If you can believe it, three out of five families headed by a person age 65 or older have no money in retirement savings accounts.  The promise of Social Security misled them in damaging and irreversible ways.  Can you imagine?

People have worked their whole lives and have no retirement savings to speak of.  But that’s not all.  Those that are saving for retirement using a defined contribution plan – like a 401k – are actually building negative wealth.

What we mean is many retirement savers, especially those nearing retirement age, are accumulating debt faster than they are accumulating savings for retirement.  A recent study from HelloWallet, calls these people “debt savers.”  Here are some of the study’s key findings…

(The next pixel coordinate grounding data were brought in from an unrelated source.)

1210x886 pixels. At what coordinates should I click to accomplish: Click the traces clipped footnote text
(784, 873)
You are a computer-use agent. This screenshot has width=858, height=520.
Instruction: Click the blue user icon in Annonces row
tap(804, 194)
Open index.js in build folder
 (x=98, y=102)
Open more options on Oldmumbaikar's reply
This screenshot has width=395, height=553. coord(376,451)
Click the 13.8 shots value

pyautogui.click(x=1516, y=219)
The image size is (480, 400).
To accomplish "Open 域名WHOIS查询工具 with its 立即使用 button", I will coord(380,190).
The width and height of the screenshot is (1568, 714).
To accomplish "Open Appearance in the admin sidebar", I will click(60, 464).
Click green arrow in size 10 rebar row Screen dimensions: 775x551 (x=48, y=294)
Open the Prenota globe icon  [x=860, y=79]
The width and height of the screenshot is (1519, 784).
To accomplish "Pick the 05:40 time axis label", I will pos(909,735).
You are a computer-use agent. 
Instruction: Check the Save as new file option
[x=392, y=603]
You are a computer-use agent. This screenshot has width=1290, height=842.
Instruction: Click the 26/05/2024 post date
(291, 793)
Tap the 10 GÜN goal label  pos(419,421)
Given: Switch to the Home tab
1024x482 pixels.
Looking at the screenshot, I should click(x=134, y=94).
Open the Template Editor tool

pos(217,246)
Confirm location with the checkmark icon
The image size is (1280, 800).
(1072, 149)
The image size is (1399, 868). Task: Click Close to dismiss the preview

Dependent Upon A Bankrupt System

“These data indicate that a large share of defined contribution plan participants are accumulating debt faster than they are accumulating retirement savings, and that the majority of these participants are over the age of 40 – a time period when participants are expected to be deleveraging and focused on accumulating retirement savings.  This growth in debt can come at the expense of being able to afford increased retirement savings deferrals, increases the likelihood that a participant will breach their retirement savings, and raises the cost of retirement.”

Even more disappointing, workers with defined contribution plans between 50 and 65 years old are rapidly running up debt.  At the same time, their retirement savings is only about 12 percent of what they’ll need to live on when they stop working…

“The monthly debt obligation of active defined contribution plan households near retirement (between 50 – 65 years old) increased by 69 percent between 1992 and 2010, now adding up to about $.22 of every $1.00 earned…. Yet, the retirement readiness of defined contribution participants remains stubbornly low: the typical worker near retirement only has about 2 years of replacement income saved, or about 15 years short of the median lifespan post-retirement.”

The long and short of it is people have structured their entire lives so that they’re entirely dependent upon a bankrupt Social Security system at the precise moment when they’re most vulnerable…when they’re too old to work.  We’re not sure how they let this happen.  But they did nonetheless…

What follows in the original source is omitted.